There's not an easy answer. If the capital project is a major undertaking, like $2MM facade repair for all sides of building to comply with Local Law 11, no special assessment that is affordable will pay for this. Nor (arguably) should it since the benefit of the facade work will extend far into the future at great expense that is better shares with owners over the next 20 years. Bank financing for something of that magnitude will likely have to be used, perhaps in combination with an assessment to limit the amount borrowed. But at record low interest rates, a loan may be a good idea.

For a more manageable project, there are two advantages of a special assessment versus a maintenance increase: (1) When selling a unit, owner cannot deduct from capital gains any portion of maintenance payments over the years for reasons I won't go on about here unless pressed to; therefore, you are better off with a 24 month special assessment which you can later deduct 100% than with a maintenance increase you can't deduct at all. (2) Units with lower monthlies than comparable buildings attract more buyers, retain value in a down market better, and sell quicker.

Among the downsides of maintenance increase for capital projects is, of course, the maintenance will never go back down. In practice it just never does. By the time the project is done, some other need for the money invariably appears (e.g., fuel/labor increases, a new project, higher RE taxes). With the money coming in, boards find a way to "need" it to continue flowing in. With a special assessment that expires, the board cannot get addicted to the funds and has more incentive to continue to control spending.

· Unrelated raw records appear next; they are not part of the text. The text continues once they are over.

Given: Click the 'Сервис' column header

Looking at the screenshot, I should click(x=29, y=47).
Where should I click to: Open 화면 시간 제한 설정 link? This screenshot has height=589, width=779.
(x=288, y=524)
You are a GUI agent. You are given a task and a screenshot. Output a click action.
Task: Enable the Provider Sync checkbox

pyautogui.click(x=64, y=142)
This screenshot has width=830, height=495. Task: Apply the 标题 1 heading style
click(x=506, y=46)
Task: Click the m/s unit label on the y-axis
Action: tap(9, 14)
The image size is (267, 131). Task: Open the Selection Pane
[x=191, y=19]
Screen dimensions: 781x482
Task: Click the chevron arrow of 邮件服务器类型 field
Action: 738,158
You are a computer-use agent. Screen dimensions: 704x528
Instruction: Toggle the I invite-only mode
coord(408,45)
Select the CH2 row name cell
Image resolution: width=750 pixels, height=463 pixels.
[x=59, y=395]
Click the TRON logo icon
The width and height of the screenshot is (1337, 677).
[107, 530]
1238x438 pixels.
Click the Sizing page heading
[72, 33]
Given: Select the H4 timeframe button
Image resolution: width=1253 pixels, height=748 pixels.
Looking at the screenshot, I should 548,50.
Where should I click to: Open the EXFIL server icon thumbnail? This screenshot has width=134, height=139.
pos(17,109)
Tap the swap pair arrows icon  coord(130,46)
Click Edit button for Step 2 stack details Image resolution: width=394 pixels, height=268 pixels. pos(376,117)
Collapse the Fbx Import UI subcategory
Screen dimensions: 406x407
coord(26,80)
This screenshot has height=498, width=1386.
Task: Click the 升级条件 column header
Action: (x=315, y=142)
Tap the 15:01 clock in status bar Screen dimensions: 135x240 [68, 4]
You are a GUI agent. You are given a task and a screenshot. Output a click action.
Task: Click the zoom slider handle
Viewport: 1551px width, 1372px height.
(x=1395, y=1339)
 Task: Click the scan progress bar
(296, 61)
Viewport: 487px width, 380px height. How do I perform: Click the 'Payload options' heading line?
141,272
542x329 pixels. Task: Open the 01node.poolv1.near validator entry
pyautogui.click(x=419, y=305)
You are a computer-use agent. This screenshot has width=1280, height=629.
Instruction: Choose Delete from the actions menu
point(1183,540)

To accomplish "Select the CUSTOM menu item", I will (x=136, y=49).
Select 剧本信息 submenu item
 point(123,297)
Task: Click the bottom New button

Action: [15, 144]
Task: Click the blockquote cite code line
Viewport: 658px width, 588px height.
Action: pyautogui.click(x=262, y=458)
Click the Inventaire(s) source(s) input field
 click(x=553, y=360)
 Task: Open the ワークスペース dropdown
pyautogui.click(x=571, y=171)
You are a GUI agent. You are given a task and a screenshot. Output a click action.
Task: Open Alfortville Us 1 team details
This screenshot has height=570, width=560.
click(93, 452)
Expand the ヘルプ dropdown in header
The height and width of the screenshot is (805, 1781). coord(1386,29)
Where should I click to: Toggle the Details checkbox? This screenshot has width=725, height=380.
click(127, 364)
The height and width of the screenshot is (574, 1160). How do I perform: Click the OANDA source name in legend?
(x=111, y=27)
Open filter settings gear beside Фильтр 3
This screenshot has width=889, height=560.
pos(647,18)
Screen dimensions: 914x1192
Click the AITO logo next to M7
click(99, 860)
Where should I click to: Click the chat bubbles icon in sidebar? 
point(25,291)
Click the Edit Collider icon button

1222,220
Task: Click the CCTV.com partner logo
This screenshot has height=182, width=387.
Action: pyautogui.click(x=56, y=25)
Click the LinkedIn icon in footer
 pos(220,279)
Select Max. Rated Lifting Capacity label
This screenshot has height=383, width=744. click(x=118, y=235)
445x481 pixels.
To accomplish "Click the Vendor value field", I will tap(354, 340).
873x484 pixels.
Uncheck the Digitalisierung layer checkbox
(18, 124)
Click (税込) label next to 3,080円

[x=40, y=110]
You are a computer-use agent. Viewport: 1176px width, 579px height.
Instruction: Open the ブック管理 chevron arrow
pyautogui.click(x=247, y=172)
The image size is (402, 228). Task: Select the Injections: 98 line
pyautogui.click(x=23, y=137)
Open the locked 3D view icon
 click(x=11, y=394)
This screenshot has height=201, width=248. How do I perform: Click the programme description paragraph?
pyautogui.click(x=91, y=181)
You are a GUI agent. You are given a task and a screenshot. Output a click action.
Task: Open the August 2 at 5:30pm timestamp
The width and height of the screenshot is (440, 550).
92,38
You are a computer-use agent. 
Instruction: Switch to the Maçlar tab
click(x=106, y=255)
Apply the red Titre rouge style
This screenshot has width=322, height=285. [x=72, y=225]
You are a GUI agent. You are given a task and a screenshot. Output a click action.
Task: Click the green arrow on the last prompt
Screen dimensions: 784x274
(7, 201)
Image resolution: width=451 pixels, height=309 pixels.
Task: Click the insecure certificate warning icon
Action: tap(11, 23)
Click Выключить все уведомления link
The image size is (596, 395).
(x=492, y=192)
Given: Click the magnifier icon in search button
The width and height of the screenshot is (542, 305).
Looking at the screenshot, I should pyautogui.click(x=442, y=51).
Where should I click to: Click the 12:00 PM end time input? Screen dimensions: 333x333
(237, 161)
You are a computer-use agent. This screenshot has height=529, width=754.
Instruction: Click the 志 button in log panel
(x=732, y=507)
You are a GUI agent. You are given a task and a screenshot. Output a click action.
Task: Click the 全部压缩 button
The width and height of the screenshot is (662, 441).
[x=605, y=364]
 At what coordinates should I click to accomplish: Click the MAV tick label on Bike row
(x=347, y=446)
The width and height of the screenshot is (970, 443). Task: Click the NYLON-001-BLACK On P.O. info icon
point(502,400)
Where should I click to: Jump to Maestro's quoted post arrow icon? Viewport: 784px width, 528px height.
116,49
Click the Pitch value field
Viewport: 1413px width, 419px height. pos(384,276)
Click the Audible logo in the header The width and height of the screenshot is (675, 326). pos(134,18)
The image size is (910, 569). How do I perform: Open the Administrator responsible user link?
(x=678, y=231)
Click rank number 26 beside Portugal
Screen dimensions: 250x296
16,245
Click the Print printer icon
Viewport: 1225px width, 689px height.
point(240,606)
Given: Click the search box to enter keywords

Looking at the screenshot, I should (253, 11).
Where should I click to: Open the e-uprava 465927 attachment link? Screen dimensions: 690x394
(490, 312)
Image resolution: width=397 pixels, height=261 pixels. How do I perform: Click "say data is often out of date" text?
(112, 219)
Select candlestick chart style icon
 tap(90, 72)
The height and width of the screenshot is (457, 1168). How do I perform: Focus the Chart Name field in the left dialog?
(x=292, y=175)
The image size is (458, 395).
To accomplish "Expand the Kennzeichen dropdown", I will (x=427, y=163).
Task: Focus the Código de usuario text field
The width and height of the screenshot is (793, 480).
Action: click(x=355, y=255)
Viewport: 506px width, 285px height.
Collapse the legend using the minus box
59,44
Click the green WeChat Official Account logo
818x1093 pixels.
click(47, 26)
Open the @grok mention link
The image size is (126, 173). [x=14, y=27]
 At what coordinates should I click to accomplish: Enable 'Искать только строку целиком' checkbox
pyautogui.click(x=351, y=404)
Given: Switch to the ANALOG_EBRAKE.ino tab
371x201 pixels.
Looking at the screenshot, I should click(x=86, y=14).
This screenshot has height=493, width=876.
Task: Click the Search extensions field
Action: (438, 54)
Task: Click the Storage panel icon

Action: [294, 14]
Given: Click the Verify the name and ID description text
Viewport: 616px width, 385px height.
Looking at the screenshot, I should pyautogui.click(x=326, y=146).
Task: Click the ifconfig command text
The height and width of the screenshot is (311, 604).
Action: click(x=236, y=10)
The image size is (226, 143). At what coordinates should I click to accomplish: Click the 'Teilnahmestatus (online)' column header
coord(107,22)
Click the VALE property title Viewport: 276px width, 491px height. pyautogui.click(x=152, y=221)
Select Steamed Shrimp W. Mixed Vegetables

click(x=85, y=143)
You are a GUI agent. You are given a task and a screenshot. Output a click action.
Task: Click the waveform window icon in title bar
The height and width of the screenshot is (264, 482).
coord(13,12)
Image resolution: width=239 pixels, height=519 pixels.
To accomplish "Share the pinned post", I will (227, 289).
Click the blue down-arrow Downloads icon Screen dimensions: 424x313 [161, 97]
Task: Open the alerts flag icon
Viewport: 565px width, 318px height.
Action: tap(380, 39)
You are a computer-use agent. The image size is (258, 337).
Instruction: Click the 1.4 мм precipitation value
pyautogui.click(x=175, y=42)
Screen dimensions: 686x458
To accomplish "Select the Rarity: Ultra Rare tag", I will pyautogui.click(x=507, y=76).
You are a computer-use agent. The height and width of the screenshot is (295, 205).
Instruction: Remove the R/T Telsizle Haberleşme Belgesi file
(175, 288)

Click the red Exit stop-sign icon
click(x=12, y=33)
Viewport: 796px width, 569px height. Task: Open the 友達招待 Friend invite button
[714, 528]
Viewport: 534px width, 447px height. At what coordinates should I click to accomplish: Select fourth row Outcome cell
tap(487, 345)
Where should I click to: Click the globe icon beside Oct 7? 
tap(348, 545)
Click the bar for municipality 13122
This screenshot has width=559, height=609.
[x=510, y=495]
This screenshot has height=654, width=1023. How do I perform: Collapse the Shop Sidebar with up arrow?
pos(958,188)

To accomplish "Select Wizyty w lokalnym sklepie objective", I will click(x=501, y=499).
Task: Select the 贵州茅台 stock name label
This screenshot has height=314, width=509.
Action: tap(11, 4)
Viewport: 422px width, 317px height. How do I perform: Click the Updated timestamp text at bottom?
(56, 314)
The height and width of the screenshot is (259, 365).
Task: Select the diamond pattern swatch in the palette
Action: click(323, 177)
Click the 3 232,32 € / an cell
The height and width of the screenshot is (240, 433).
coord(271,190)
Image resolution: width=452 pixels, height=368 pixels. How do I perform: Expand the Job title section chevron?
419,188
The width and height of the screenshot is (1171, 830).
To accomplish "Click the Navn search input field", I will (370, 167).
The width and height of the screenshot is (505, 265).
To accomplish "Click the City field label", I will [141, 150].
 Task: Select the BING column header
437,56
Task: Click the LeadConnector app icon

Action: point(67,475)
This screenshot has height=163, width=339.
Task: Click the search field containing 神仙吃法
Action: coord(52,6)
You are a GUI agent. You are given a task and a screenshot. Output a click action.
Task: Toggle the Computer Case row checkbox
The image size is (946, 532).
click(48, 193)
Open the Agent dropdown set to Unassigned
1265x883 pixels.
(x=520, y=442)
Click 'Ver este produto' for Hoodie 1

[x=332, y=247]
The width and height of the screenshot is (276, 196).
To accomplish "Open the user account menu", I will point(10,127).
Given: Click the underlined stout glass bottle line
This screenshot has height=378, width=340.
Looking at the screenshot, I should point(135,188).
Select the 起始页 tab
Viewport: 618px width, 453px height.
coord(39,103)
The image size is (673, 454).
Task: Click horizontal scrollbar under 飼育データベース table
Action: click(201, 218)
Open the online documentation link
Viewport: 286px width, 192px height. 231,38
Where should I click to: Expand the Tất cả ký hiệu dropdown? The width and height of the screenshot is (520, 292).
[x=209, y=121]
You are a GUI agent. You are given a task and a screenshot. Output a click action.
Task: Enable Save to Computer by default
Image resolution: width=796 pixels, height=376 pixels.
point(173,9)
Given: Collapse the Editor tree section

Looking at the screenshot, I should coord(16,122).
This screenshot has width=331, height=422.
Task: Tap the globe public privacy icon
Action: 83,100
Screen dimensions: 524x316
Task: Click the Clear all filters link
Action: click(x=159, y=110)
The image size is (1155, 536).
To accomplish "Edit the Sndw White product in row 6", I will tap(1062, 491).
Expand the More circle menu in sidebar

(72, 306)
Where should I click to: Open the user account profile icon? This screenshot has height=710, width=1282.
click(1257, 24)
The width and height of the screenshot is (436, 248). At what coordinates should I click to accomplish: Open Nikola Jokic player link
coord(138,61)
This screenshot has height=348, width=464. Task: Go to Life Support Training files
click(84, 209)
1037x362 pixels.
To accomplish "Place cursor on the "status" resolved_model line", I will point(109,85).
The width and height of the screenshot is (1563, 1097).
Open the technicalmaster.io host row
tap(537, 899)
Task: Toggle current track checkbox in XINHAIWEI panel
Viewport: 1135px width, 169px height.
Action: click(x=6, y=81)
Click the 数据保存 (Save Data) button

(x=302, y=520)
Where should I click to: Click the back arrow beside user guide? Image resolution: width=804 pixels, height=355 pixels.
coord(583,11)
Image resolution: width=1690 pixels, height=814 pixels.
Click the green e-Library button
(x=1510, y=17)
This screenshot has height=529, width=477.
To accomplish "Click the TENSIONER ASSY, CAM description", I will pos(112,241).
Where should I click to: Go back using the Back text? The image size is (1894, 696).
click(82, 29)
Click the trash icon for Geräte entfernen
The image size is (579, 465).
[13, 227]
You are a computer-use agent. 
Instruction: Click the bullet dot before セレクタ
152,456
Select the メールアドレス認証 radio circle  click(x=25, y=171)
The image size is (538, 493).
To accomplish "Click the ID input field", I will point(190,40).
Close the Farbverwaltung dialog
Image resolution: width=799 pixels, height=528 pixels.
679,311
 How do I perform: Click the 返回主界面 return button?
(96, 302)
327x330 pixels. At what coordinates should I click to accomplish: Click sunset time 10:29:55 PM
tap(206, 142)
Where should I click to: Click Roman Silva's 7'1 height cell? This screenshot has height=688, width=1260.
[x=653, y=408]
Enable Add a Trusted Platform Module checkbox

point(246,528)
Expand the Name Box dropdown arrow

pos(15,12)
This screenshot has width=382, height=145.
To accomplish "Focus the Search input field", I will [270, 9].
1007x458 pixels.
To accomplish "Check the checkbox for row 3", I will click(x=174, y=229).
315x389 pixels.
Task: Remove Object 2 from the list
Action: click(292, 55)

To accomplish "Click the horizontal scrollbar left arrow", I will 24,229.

Maintenance can do more damage to values than a logical formula may suggest. Yes, $600 in maintenance is about equal to $100,000 in apartment cost--stated another way, at 6% interest, you can afford $100,000 more apartment for every $600 lower a unit's maintenance is since it costs the same to pay a mortgage on $100K as it does to pay $600 maintenance. (I didn't say that very elegantly.) But buyer's I see struggle at times to find money to afford a place that's a bit more costly--but they pucker their faces and scowl if the maintenance is relatively high even if the price is lower. They don't care that the price is lower--the ugly maintenance makes them walk away.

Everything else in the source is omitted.